▶ Assignment
Go through the entries below and copy each line containing the word "icon".

#### Data for analysis ####

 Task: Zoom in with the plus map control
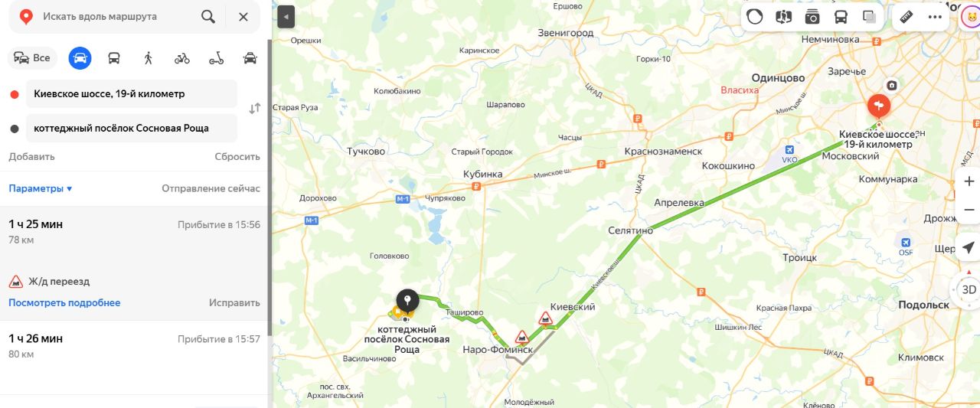point(969,181)
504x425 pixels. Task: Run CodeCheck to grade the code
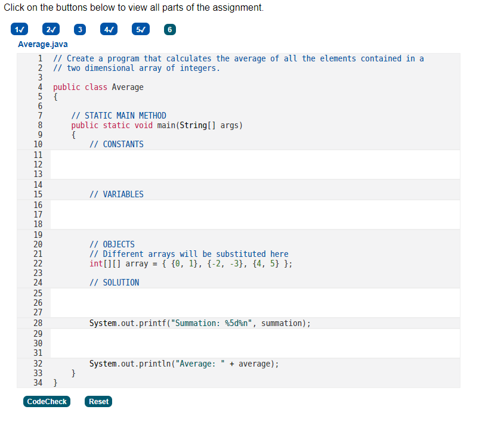47,401
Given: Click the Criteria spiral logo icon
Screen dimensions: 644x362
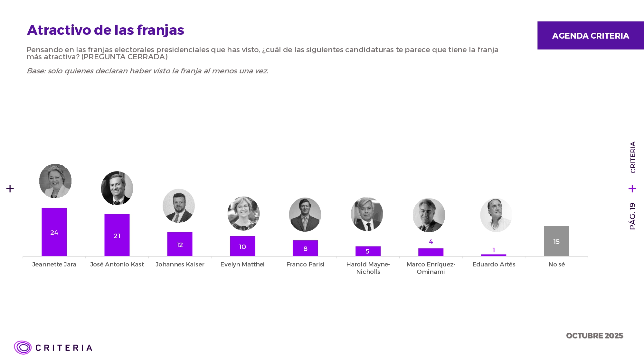Looking at the screenshot, I should coord(23,348).
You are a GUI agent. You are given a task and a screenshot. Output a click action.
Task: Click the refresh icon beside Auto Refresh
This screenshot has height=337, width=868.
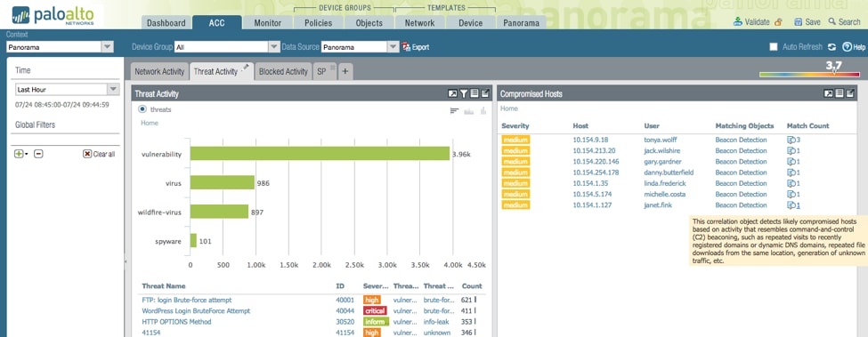(832, 47)
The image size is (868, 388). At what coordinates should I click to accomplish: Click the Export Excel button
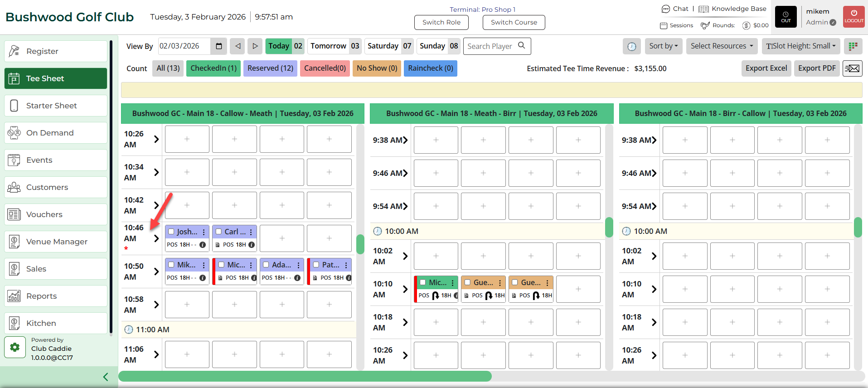click(766, 68)
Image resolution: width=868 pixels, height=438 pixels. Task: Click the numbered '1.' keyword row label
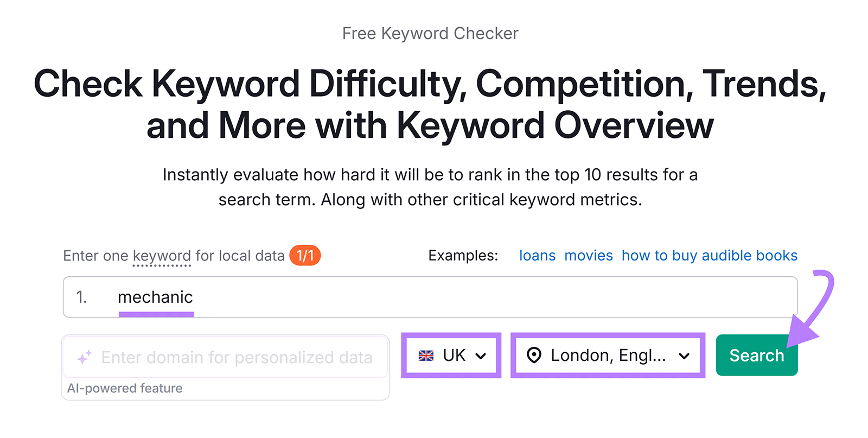(81, 297)
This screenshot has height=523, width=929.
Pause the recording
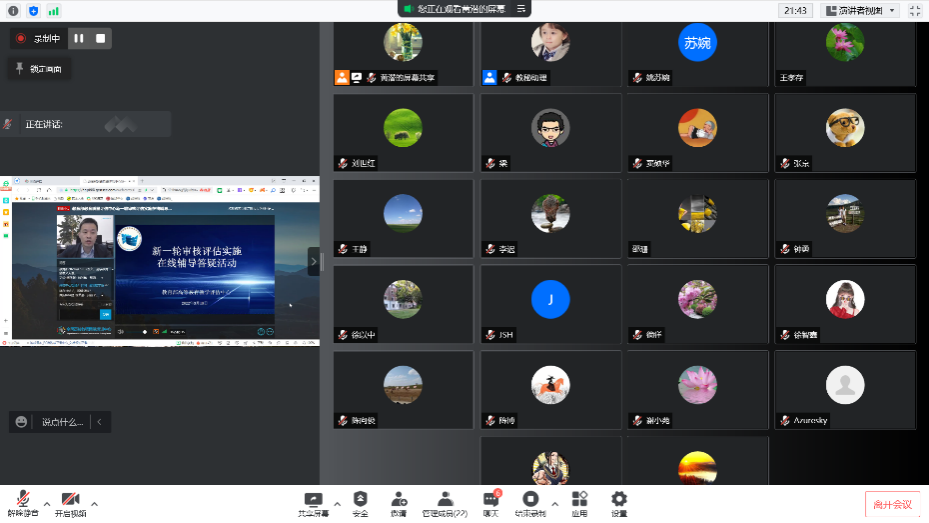coord(79,38)
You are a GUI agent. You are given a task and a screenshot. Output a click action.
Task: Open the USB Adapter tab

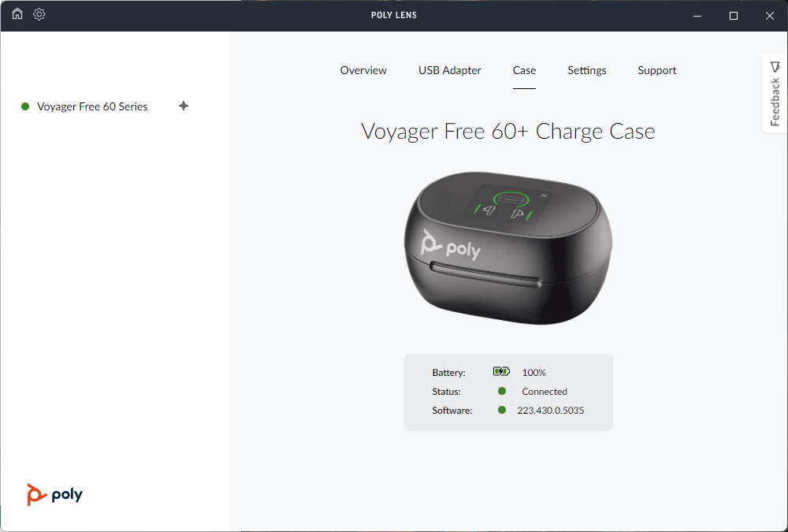[x=450, y=70]
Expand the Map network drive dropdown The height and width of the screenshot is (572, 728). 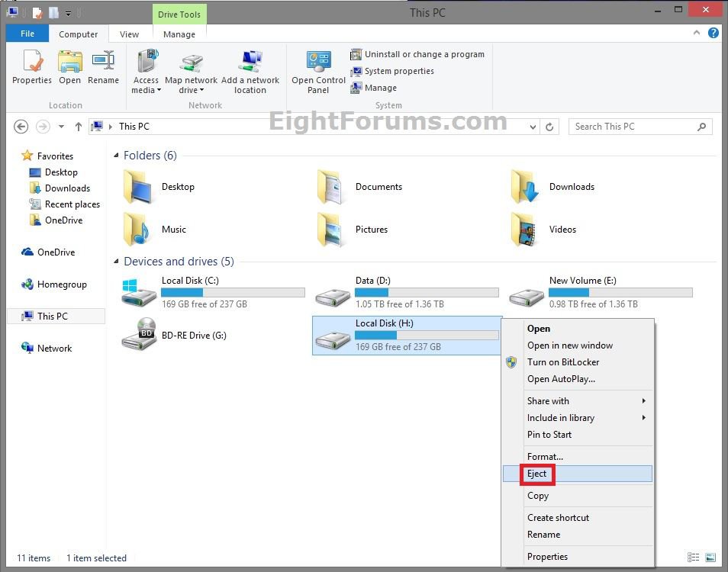click(191, 85)
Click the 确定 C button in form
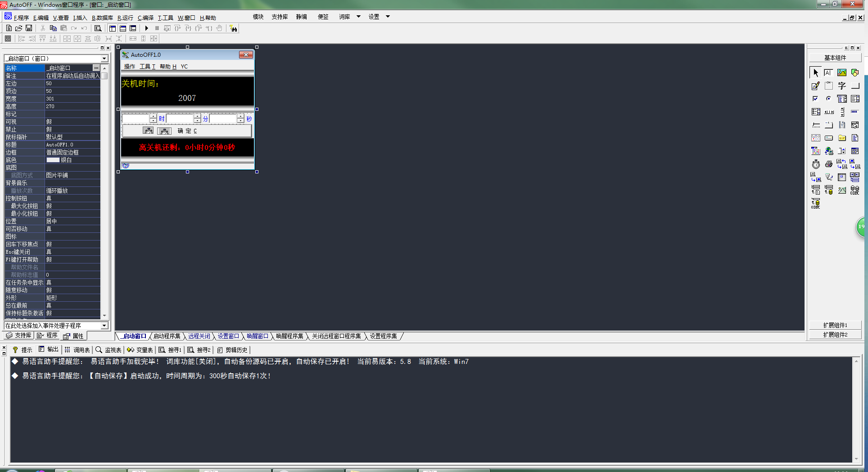Viewport: 868px width, 472px height. (x=187, y=131)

####

▶ Answer for the task
Given: Click the Criteria spiral logo icon
Task: Click the refresh icon beside Auto Refresh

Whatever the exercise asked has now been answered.